Un dato di fatto è assolutamente indiscutibile: un numero elevatissimo di atteggiamenti che l’uomo ha nei confronti del cibo nasce da un condizionamento di tipo psicologico. Noi, a differenza degli animali, abbiamo una psiche, un inconscio. Il rapporto con il cibo è uno dei primi contatti con il mondo esterno, fin dalla nascita, e come tale può riempirsi di mille significati. Mangiamo per ansia, per nervosismo, per solitudine, per compensare dispiaceri e frustrazioni, per sfogare inquietudini, stress, depressioni ed eventi negativi, per gola, per automatismo, per placare rabbia e tristezza, per passione ma anche per gioia, per celebrare eventi piacevoli o per godere della compagnia di amici e parenti e per fame? Siamo sempre sicuri che ciò che mangiamo, quando ci sembra di avere fame, sia sempre corrispondente alle nostre necessità? O meglio, siamo sempre sicuri che la nostra fame esprima davvero la necessità di introdurre cibo e in quella quantità perché “è ciò che ci serve in quel momento” o non piuttosto un’abitudine, un desiderio, un piacere? Se ci troviamo in una condizione di sovrappeso, anche minima, no di sicuro. In tal caso abbiamo mangiato troppo per le nostre esigenze e per la nostra attività fisica. In pratica abbiamo una percezione della fame biologica non corretta. L’uomo mangia per “appetito”.

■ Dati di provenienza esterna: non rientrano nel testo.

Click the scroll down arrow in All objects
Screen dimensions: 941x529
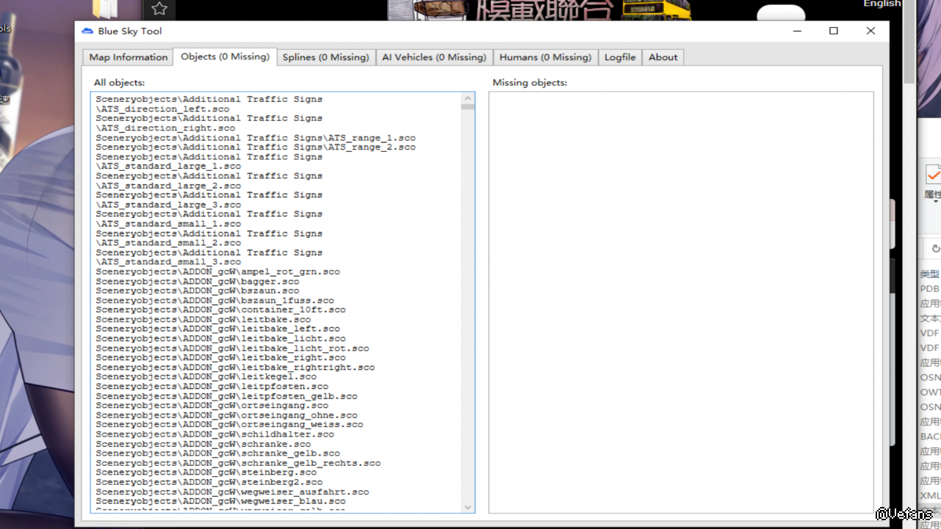point(468,507)
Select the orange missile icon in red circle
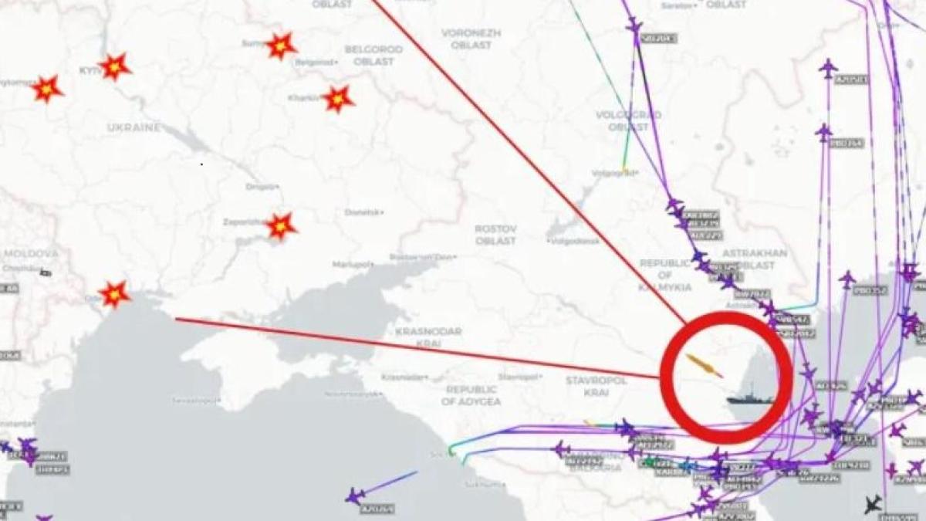926x521 pixels. coord(704,366)
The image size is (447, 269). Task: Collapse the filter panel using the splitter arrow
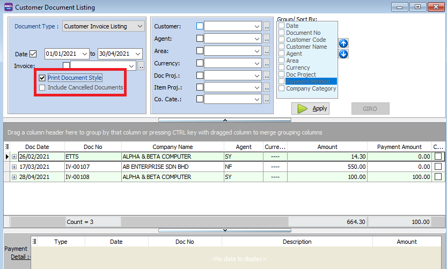click(224, 120)
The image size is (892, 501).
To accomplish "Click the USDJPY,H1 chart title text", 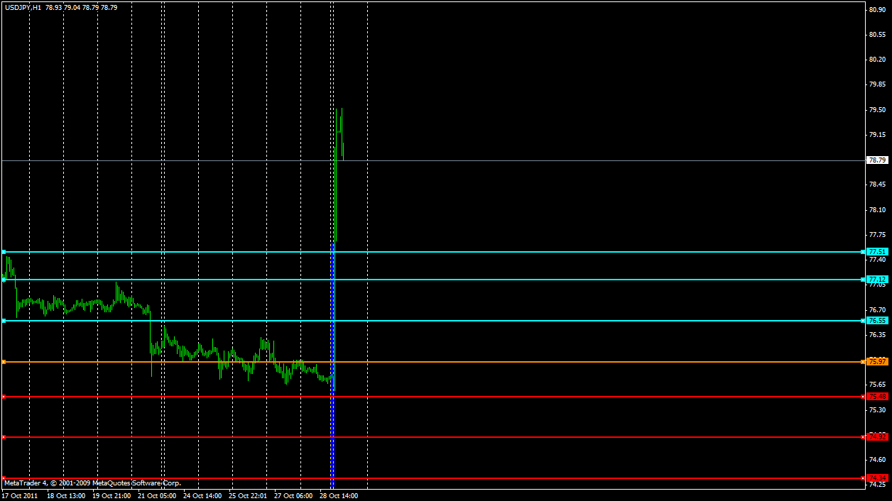I will [x=22, y=7].
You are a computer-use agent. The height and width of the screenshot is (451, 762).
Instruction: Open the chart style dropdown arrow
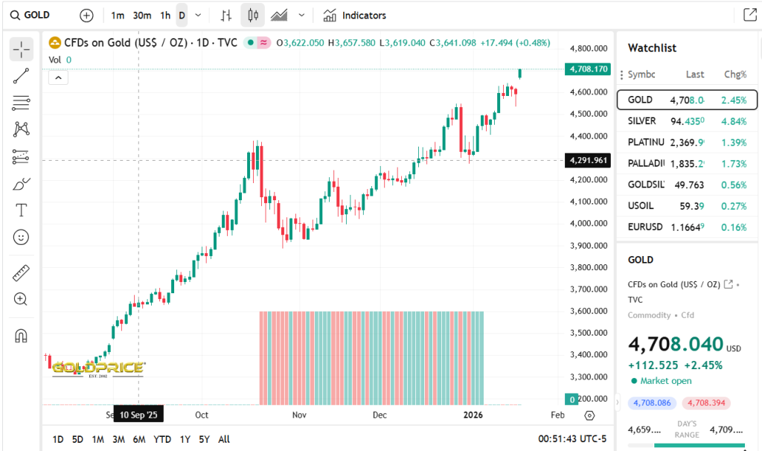pyautogui.click(x=301, y=15)
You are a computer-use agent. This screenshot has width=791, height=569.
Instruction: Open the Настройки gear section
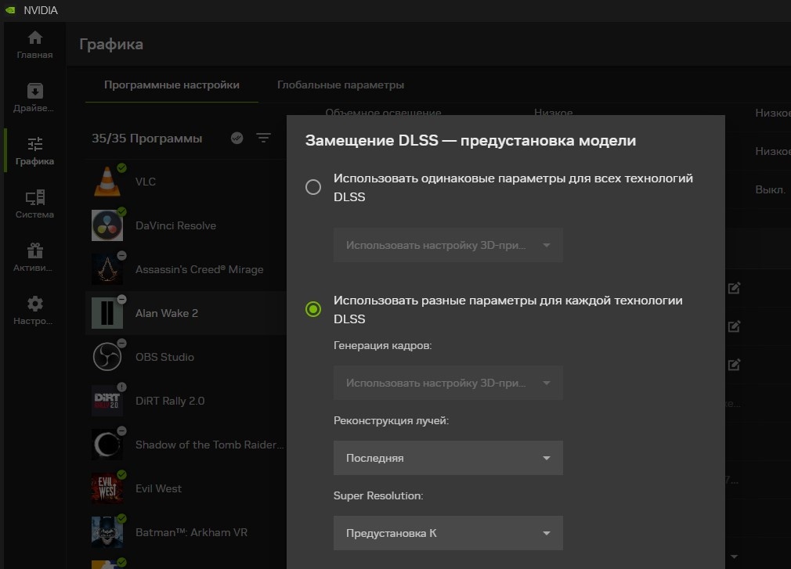[x=34, y=311]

La FAME è il desiderio di mangiare quando il cibo manca. Spinge alla ricerca del cibo quando l’organismo lo richiede per sopravvivere e mantenersi efficiente. Ci fa dire “mangerei qualsiasi cosa.”
L’APPETITO è il desiderio di mangiare quando il cibo c’è ed è disponibile. Spinge alla scelta del cibo per golosità per abitudine, per socialità, per compensazione, per ansia, per noia, per abitudine, per rabbia, per mille motivi ma non per sopravvivere, ci pone sempre nelle condizioni di scegliere tra varie possibilità. Ci fa dire “mangerei un cosa buona, una cosa che in questo momento desidero.”